Opinião

Natalidade, silêncio até quando?

Gonçalo Bento


Natalidade, uma problemática que vamos adiando a discussão até ao dia em que se torne um problema praticamente impossível de resolver. Segundo os últimos dados conhecidos (INE), a taxa bruta de natalidade em Portugal atingiu o valor mais baixo desde o ano de 1960, esse que foi o primeiro ano em que estes dados foram recolhidos para análise. Se recuarmos até à década de 60 esta taxa situava-se na casa dos 24,1 nascimentos por cada mil habitantes, mas no ano passado, em 2021, nasceram apenas 7,7 crianças por cada mil habitantes evidenciando um decréscimo abismal.

Infelizmente, não é preciso recuar assim tanto para se sentir o impacto da falta de medidas que contribuam para a resolução desta problemática, e prova disso é que se recuarmos até ao ano 2000, esta taxa apesar de já ser baixa na altura situava-se nos 11,7 nascimentos por cada mil habitantes. O tempo passa a correr e o ano 2000 parece que foi ontem e se neste período foi registado este decréscimo na natalidade e se até então pouca coisa foi feita para remediar a situação onde é que estaremos em 2040 ou em 2060?Estes números são preocupantes, mas infelizmente só quem não dá a devida atenção a este assunto é que se deixa surpreender, pois há muito que a tendência é esta. Mas afinal quais são os motivos principais que nos estão a levar a atingir ano após ano valores cada vez mais baixos de nascimentos? Sem dúvida alguma que o elevado custo de vida face aos baixos salários, a dificuldade em se atingir a estabilidade profissional, a dificuldade na obtenção de habitação própria e o medo em não ter capacidade financeira para suportar os custos de trazer uma criança ao Mundo, afastam da ideia de muitos jovens casais poderem embarcar nesta aventura e muitos outros de poderem ter mais do que um filho. Obviamente que se poderiam enumerar muitos mais fatores que contribuem para a baixa natalidade do país, uns mais fáceis de resolver do que outros, mas que na sua generalidade se prendem com um fator comum, o fator económico.

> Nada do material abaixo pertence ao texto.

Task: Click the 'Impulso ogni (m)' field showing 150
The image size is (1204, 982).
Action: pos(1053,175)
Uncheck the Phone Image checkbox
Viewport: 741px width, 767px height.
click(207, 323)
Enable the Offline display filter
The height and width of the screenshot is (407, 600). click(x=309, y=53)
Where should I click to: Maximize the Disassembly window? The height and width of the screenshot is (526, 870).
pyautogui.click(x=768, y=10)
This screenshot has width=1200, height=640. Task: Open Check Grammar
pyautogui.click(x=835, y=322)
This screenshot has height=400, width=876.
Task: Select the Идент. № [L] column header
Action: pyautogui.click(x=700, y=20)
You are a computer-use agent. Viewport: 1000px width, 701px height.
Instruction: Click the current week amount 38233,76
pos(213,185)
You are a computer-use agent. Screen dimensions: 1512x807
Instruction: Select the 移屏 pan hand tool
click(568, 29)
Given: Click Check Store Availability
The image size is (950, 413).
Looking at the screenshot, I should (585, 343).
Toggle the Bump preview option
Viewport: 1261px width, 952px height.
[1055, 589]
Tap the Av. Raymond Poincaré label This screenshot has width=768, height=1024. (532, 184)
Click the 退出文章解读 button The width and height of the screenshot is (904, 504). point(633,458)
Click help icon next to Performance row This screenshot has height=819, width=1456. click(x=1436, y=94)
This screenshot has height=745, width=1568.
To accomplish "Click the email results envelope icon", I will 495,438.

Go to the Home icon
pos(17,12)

A verdade é que o Estado deve, de uma vez por todas, tomar medidas de fundo que se façam sentir no seio das famílias, independentemente do seu estrato social, devidamente ajustadas às condições económicas de cada agregado. É impreterível que estas medidas tenham impacto no dia a dia das famílias e principalmente que estas vejam a sua importante tomada de decisão de aumentar a descendência reconhecida pelos decisores políticos. Urge que o acesso à rede de creches seja universal e gratuito, que seja atribuído a cada família um apoio monetário para a aquisição de bens de primeira necessidade para os filhos durante os primeiros anos de vida, assim como já é feito em diversos municípios do nosso país e com resultados comprovados. É urgente que a licença de maternidade seja estendida até aos 12 meses equiparando-nos a diversos países europeus. As taxas de IRS, IMI e IMT a atribuir a famílias com filhos e em especial às numerosas devem ser revistas e reajustadas de forma a aliviar estas destes encargos que têm grande peso no orçamento familiar, entre outras medidas que poderiam ser enumeradas. A urgência desta problemática é gritante e paradoxalmente inquieta-me o silêncio, a apatia, a inércia dos nossos decisores políticos. A natalidade é demasiado importante a médio e longo-prazo para o futuro do país e da Europa para que, ano após ano, apareça nos programas eleitorais de uma forma pomposa e que nos Orçamentos de Estado ainda seja uma miragem.

Numa alusão a Fernando Pessoa, falta cumprir-se Portugal. É inadiável que este assunto seja tratado com a seriedade e importância merecida uma vez que o funcionamento da nossa sociedade está assente na renovação de gerações. Com estes números e com a falta de medidas concretas para inverter esta trajetória decrescente é, infelizmente, possível perspetivar-se um cenário desastroso para o futuro do nosso país. Os bebés não vêm com as cegonhas como nos é contado nas histórias infantis o que certamente seria um problema muito mais fácil de resolver do que é realmente.